Os recursos destinados à publicidade dão uma ideia de por que o empresário era tido como um bom parceiro da mídia. Em 2016, foram gastos R$ 55 milhões com eventos. Em 2017, R$ 80 milhões. Já com propaganda, foram R$ 130,9 milhões em 2016 e R$ 124,1 milhões no ano passado – lembrando que quase 40% deste total de 2017 teriam sido destinados apenas para a Infoglobo, de acordo com fontes do mercado publicitário. Os números oficiais detalhados por veículo ainda não foram divulgados.

Os altos gastos com publicidade já haviam sido questionados no ano passado por uma auditoria realizada pelo Senac nacional na entidade fluminense, conforme mostrou The Intercept Brasil. Ao menos na teoria, o Senac (Serviço Nacional de Aprendizagem Comercial) deveria ter como foco principal de suas ações a educação profissional. Já o Sesc (Serviço Social do Comércio), iniciativas voltadas principalmente para cultura, esporte e saúde.

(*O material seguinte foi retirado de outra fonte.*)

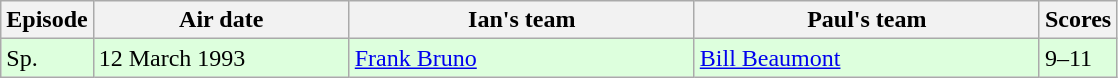
12 March 1993 [221, 58]
Air date [221, 20]
Scores [1078, 20]
Episode [47, 20]
Sp. [47, 58]
9–11 [1078, 58]
Ian's team [522, 20]
Paul's team [866, 20]
Frank Bruno [522, 58]
Bill Beaumont [866, 58]
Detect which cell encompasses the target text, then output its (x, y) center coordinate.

As entidades do Rio movimentam cerca de R$ 1 bilhão por ano e são geridas pela direção da Fecomércio, que recebe pelo serviço. Os recursos do Sesc e do Senac são considerados públicos: um percentual fixo sobre a folha de pagamento das empresas é recolhido pela Receita Federal e repassado para as entidades.

No Senac-RJ, também foram alvo da auditoria os gastos com palestras de jornalistas, colunistas e comentaristas do Grupo Globo. Em 2016, foram quase R$ 3 milhões. Merval Pereira, por exemplo, levou R$ 375 mil para falar sobre as perspectivas de transição entre os governos Dilma e Temer em uma série de eventos promovidos pela Fecomércio-RJ no interior do estado.

Além do processo na Justiça Federal a que responderá por corrupção, a gestão Orlando Diniz ainda é alvo de um procedimento em andamento no Tribunal de Contas da União desde 2016.

No TCU, estão sob investigação, por exemplo, os gastos com escritórios de advocacia, patrocínios, e com o projeto Segurança Presente, realizado em parceria com o poder público para o patrulhamento de alguns bairros cariocas.